Foi-me reservado as promessas e os sonhos, o passeio virtuoso e o esboço dos aplausos. O rótulo do virtuosismo colou-se-me em variadíssimas temáticas, e eu, invariavelmente, com maior ou menor celeridade, tratava de desmitificar os augúrios, frustrando - mais os outros do que a mim - as expectativas em mim depositadas.

Que me lembre, primeiro foi a ginástica. Executava os exercícios com aptidão e valha a verdade, gostava dos treinos. Na primeira competição que participei, arrecadei a medalha de ouro nos exercícios com a bola e a corda. Na segunda, conquistei a medalha de ouro com a bola e a de prata com o arco. Não voltaria a saborear o pódio nos dois anos seguintes. Com o passar do tempo desinteressei-me e desisti.
Depois as aulas de piano. Lembro-me de ter recebido um órgão Yamaha num Natal e para espanto de todos, reproduzia com uma estranha facilidade tudo o que ouvia. Após três anos de conservatório de música, fui convidada a participar num festival musical. A minha participação resumia-se a um solo de piano que não ultrapassava os dez minutos. Lembro-me de espreitar por detrás da cortina um auditório que estava a rebentar pelas costuras. Não me lembro o que toquei, não me lembro se executei a partitura com rigor, mas nunca esqueci o terror que senti quando me sentei ao piano. Desde esse dia, não voltei a pôr os pés no conservatório de música.
Já na adolescência, a minha família dividia-se em apostas; uns garantiam que teria um futuro auspicioso no exercício da advocacia, outros, na política. O motivo era simples, um poder de argumentação que não raras vezes enervava os interlocutores.
Um dia, num jantar de família, disse que gostava de escrever. "Escrever o quê?" - Perguntaram-me... Não soube responder.

4 comentários:

João Roque disse...

Tens vindo a dar a resposta em textos como este.

lampâda mervelha disse...

Escreveres-te. Para lá de quem és, essas entranhas d'o que és.

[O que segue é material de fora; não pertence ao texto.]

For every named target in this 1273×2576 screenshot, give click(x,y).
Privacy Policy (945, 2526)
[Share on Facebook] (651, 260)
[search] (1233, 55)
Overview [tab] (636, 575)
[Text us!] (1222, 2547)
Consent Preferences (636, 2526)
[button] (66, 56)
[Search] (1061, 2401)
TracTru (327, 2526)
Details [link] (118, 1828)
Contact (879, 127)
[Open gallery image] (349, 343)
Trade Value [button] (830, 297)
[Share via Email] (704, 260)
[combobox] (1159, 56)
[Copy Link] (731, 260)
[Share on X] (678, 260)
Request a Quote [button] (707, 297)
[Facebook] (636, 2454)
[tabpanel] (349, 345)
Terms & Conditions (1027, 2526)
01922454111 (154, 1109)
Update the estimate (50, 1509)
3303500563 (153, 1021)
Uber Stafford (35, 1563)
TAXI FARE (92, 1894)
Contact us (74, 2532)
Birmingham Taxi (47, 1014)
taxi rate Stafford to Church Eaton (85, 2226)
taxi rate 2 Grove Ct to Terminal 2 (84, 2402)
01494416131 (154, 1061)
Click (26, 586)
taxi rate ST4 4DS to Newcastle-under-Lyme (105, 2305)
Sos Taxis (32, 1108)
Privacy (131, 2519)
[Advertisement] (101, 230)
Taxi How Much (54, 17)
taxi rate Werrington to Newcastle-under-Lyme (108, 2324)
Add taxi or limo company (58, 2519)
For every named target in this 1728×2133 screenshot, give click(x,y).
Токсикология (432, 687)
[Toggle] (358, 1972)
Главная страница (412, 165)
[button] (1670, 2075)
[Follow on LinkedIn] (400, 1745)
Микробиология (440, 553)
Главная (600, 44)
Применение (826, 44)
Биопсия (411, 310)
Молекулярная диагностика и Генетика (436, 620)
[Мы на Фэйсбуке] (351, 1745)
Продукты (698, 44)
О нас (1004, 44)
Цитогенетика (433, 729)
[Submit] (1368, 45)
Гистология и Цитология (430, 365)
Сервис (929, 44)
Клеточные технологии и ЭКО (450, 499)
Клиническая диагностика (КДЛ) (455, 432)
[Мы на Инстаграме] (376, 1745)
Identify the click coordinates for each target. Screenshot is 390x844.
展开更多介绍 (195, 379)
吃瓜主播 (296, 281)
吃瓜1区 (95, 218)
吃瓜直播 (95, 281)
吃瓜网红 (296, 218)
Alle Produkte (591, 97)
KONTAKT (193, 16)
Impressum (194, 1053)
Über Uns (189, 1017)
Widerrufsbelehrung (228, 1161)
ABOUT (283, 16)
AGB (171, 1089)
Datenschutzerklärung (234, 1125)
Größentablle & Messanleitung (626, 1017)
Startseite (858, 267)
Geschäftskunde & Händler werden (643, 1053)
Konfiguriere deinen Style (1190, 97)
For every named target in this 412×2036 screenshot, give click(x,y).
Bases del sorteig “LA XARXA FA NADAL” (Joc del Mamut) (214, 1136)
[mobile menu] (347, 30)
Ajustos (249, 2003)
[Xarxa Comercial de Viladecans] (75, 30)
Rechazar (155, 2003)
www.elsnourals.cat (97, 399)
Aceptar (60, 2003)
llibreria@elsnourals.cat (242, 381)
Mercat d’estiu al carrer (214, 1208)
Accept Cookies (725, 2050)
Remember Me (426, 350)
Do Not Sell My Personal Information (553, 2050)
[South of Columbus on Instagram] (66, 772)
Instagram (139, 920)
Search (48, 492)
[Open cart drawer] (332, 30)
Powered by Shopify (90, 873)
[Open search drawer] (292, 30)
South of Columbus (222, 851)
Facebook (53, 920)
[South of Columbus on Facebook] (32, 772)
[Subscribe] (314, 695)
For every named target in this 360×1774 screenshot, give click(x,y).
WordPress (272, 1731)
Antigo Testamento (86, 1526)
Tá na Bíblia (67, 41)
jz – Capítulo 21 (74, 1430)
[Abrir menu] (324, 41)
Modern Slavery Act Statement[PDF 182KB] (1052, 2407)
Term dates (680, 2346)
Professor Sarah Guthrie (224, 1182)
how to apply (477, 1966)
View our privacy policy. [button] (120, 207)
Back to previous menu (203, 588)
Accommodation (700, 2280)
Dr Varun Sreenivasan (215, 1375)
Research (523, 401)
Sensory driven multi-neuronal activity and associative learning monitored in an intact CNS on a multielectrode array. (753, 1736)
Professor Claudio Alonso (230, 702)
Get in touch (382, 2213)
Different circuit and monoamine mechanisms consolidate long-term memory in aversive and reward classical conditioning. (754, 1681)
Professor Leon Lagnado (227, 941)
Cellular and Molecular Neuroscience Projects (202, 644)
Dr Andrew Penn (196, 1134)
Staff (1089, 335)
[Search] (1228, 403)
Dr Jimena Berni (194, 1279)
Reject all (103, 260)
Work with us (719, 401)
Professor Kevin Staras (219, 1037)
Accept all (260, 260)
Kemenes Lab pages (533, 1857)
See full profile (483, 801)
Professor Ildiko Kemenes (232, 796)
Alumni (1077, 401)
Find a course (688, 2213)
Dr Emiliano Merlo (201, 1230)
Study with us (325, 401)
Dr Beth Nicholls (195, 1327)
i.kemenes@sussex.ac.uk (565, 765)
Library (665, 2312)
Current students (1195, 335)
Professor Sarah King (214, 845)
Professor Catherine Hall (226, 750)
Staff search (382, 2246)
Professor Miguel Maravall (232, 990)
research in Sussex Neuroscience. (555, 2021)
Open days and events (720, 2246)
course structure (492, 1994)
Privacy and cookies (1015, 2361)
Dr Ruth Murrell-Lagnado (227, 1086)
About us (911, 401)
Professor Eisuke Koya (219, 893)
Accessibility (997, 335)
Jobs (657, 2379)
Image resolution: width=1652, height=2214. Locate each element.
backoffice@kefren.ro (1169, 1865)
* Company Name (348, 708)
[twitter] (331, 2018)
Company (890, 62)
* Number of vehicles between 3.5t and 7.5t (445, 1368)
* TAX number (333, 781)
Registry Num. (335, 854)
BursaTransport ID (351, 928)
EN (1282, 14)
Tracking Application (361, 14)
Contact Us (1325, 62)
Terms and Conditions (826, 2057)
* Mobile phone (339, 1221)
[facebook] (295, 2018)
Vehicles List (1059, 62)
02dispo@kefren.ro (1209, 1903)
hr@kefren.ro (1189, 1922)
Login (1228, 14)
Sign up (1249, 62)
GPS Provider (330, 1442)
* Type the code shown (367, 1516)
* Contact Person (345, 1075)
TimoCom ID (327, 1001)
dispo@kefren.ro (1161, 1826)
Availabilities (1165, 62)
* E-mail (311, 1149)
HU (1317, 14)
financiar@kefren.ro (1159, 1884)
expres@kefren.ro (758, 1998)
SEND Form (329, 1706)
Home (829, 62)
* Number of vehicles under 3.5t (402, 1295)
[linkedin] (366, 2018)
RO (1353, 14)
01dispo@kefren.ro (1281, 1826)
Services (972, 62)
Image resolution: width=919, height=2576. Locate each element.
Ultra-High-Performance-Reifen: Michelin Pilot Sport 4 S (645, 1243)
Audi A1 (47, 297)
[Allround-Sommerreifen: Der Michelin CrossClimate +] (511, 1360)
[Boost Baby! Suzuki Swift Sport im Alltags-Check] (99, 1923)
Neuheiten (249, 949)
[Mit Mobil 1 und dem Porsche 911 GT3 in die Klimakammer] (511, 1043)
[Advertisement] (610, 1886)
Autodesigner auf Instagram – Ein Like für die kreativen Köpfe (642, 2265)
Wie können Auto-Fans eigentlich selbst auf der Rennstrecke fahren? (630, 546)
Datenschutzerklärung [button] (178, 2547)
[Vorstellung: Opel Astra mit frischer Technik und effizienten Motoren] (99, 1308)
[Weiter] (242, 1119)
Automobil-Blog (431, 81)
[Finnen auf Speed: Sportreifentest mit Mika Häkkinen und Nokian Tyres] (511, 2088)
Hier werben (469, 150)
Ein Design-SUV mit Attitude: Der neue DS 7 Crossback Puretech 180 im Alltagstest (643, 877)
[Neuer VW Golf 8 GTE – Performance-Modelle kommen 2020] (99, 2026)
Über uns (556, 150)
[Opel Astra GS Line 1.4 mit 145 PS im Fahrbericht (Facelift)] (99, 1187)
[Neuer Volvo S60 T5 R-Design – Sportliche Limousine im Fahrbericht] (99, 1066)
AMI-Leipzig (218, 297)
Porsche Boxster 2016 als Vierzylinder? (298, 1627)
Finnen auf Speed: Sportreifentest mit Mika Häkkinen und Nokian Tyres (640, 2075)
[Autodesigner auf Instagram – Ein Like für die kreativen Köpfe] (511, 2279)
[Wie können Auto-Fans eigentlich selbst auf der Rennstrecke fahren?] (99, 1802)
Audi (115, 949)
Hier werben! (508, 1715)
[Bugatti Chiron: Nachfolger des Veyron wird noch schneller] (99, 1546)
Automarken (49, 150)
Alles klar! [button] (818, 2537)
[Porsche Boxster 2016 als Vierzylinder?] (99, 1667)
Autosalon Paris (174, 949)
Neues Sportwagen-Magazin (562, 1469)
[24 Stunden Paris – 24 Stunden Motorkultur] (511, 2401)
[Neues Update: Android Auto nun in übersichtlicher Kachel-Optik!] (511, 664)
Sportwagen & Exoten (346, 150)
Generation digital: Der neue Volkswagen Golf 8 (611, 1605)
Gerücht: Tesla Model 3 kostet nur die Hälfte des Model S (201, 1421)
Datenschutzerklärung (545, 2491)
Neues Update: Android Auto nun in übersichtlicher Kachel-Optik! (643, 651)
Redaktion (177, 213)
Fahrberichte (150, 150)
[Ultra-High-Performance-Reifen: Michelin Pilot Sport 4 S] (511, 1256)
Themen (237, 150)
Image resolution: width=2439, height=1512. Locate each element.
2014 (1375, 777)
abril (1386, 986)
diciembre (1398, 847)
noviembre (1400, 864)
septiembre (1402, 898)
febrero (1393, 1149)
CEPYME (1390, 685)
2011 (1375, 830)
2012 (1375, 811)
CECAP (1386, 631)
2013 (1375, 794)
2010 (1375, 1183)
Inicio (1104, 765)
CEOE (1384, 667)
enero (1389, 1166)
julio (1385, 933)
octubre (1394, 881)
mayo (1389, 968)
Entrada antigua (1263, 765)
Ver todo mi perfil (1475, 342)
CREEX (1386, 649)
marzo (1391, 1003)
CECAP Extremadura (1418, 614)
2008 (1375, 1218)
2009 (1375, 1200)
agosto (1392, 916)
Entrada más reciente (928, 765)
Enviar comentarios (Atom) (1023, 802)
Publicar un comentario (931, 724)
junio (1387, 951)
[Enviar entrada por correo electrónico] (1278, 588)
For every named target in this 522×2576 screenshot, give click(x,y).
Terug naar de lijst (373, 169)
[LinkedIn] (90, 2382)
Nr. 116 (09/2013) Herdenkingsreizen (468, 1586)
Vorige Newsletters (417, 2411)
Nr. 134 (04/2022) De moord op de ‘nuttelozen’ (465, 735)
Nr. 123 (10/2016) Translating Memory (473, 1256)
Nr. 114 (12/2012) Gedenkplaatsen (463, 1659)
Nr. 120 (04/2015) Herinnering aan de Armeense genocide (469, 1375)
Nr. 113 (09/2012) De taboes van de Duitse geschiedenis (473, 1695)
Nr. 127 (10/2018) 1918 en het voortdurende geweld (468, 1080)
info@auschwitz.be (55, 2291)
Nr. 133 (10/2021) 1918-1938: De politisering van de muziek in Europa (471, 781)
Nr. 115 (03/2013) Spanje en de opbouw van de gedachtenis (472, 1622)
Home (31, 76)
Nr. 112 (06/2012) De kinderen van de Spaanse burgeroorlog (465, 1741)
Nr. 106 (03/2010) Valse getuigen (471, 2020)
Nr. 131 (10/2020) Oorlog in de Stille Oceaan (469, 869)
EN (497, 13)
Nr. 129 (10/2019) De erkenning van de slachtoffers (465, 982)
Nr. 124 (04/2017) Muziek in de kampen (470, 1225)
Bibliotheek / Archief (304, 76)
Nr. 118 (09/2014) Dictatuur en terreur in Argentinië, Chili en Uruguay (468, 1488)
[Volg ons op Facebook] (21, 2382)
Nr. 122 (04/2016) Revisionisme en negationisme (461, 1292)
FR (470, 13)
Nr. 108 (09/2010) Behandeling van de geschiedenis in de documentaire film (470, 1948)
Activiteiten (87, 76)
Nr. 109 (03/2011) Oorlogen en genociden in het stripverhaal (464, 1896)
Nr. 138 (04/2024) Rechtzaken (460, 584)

Não é apenas um fechar a água quente, enrolada na toalha, de pés descalços e corpo ainda molhado, atravessar a casa e voltar para a cama. São as mãos delicadas, que no movimento dos ponteiros do relógio, cessam a chuva quente. Fica aquele respirar, o gotejar aqui e ali, aquela breve pausa antes de se sair. São os pés, que quase em pontas, vão deixando a marca pela casa, e como ainda escorrem gotas de água, beijando-te até ao calcanhar. É a procura no |re|conforto, no agarrar de um perfume que fica, que se cole... sob a pele.

Ler-te é aprender-te. Esse é o teu ouro, para mim.

Blueminerva disse...

"Oh, foda-se... assim não vale."

Que me desarmas com a lírica e eu não te mereço.

Nuno disse...

Nunca te vi na ginástica nem tampouco a tocar piano...mas que é um regalo ler-te, lá isso é.